Awalnya kami mengira makam beliau ada di pusat kota Rembang atau dekat dengan pantai Kartini, namun kami salah, makam RA. Kartini ternyata ada di desa Bulu Kec. Bulu Kab. Rembang, sekitar 17 KM ke arah selatan dari kota Rembang di jalur jalan raya Rembang-Blora.
Sepanjang perjalanan menuju arah Blora, saya membayangkan apa yang di tulis oleh Pram, dalam gadis Gadis Pantai. Sebuah roman yang menggambarkan bagaimana nasib seorang gadis yang dipaksa menikah dengan laki-laki yang sama sekali tidak dikenalnya, dan hanya diwakili oleh sebilah keris yang nantinya menghantarkan Sang Gadis ke dalam tembok belenggu adat yang merantai kemerdekaannya. Dan hal seperti ini sangatlah lumrah terjadi pada kala itu, semua memakluminya.
Seakan sudah menjadi suratan nasib dan garis takdir yang menganggap kaum perempuan sebagai konco wingkingnya kaum laki-laki. Budaya feodal dan patriarki inilah yang dijadikan lawan bagi kemerdekaan dan kesetaraan kaum perempuan yang diperjuangkan oleh RA. Kartini.
Dalam teori startifikasi sosial, masyarakat kala itu terbagi menjadi kaum priyayi dan masyarakat jelata. Kaum priyayi dianggap memiliki derajat yang lebih luhur dibandingkan dengan rakyat, sehingga mereka seakan dianggap sah menguasai hal ihwal rakyat.
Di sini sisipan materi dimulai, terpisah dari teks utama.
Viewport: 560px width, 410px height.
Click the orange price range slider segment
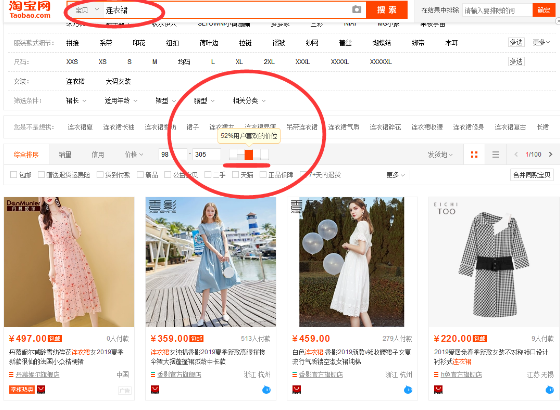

Di sampul belakang buku roman Gadis Pantai ada sebuah kalimat yang sangat menusuk hati.
"Mengerikan bapak, mengerikan kehidupan priyayi ini...Ah tidak, aku tak suka pada priyayi. Gedung-gedungnya yang berdinding batu itu neraka. Neraka. Neraka tanpa perasaan".
Lihatlah bagaimana seorang priyayi Jawa saat itu bisa dengan seenaknya mengambil seorang gadis untuk dijadikan gundiknya, menjadi Mas Nganten yang hanya sekedar untuk melayani "kebutuhan" seks priyayi tersebut. Benar-benar mengerikan.
Kita patut bersyukur, kaum perempuan Nusantara patut berterima kasih dan nyekar ke pusara RA. Kartini, kunjungi makamnya, usap nisannya, bawakan bunga, bacakan doa, dan kirimkan hadiah Fatihah buat beliau.
Kartini adalah salah satu tokoh yang punya kepedulian terhadap nasib bangsanya, nasib kaumnya yang ditindas atas nama konsep otak-atik kata yang menempatkan wanita berasal dari kata wani ditata. Tapi, wanita jangan hanya wani ditata saja, wanita hari ini juga harus siap wani nata, demi sebuah kata perjuangan emansipasi kaum perempuan.